======== Records shown ========
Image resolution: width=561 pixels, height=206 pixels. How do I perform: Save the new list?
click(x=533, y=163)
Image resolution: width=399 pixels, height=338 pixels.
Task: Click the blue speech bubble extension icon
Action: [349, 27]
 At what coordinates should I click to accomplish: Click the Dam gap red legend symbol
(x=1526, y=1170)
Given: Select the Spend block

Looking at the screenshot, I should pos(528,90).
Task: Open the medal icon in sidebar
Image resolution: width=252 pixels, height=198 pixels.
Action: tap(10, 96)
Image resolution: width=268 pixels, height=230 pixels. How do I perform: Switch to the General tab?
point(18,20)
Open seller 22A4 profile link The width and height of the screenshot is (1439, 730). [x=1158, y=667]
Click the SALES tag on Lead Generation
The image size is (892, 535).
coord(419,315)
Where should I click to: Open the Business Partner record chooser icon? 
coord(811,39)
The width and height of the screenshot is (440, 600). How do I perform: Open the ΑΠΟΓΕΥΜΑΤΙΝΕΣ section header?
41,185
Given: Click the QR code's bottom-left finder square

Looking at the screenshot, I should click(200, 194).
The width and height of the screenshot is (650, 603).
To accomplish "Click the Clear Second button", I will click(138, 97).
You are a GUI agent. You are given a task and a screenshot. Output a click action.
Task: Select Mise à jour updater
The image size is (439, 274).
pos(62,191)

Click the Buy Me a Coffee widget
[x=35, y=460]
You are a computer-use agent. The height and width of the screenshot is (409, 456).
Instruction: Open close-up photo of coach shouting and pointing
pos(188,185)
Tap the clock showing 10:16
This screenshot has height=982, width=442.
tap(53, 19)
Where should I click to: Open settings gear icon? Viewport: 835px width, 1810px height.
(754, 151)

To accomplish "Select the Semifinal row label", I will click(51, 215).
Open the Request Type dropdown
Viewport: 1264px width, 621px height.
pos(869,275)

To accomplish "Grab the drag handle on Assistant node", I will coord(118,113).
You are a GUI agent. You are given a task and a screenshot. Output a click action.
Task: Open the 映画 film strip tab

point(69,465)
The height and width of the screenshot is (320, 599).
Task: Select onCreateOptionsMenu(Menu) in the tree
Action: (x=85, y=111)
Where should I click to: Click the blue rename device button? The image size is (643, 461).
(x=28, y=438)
========
What the task requires
Can you retype all of the material above, line for line and without any changes?

Response
Image resolution: width=561 pixels, height=206 pixels. How do I perform: Save the new list?
click(x=533, y=163)
Image resolution: width=399 pixels, height=338 pixels.
Task: Click the blue speech bubble extension icon
Action: [349, 27]
 At what coordinates should I click to accomplish: Click the Dam gap red legend symbol
(x=1526, y=1170)
Given: Select the Spend block

Looking at the screenshot, I should pos(528,90).
Task: Open the medal icon in sidebar
Image resolution: width=252 pixels, height=198 pixels.
Action: tap(10, 96)
Image resolution: width=268 pixels, height=230 pixels. How do I perform: Switch to the General tab?
point(18,20)
Open seller 22A4 profile link The width and height of the screenshot is (1439, 730). [x=1158, y=667]
Click the SALES tag on Lead Generation
The image size is (892, 535).
coord(419,315)
Where should I click to: Open the Business Partner record chooser icon? 
coord(811,39)
The width and height of the screenshot is (440, 600). How do I perform: Open the ΑΠΟΓΕΥΜΑΤΙΝΕΣ section header?
41,185
Given: Click the QR code's bottom-left finder square

Looking at the screenshot, I should click(200, 194).
The width and height of the screenshot is (650, 603).
To accomplish "Click the Clear Second button", I will click(138, 97).
You are a GUI agent. You are given a task and a screenshot. Output a click action.
Task: Select Mise à jour updater
The image size is (439, 274).
pos(62,191)

Click the Buy Me a Coffee widget
[x=35, y=460]
You are a computer-use agent. The height and width of the screenshot is (409, 456).
Instruction: Open close-up photo of coach shouting and pointing
pos(188,185)
Tap the clock showing 10:16
This screenshot has height=982, width=442.
tap(53, 19)
Where should I click to: Open settings gear icon? Viewport: 835px width, 1810px height.
(754, 151)

To accomplish "Select the Semifinal row label", I will click(51, 215).
Open the Request Type dropdown
Viewport: 1264px width, 621px height.
pos(869,275)

To accomplish "Grab the drag handle on Assistant node", I will coord(118,113).
You are a GUI agent. You are given a task and a screenshot. Output a click action.
Task: Open the 映画 film strip tab

point(69,465)
The height and width of the screenshot is (320, 599).
Task: Select onCreateOptionsMenu(Menu) in the tree
Action: (x=85, y=111)
Where should I click to: Click the blue rename device button? The image size is (643, 461).
(x=28, y=438)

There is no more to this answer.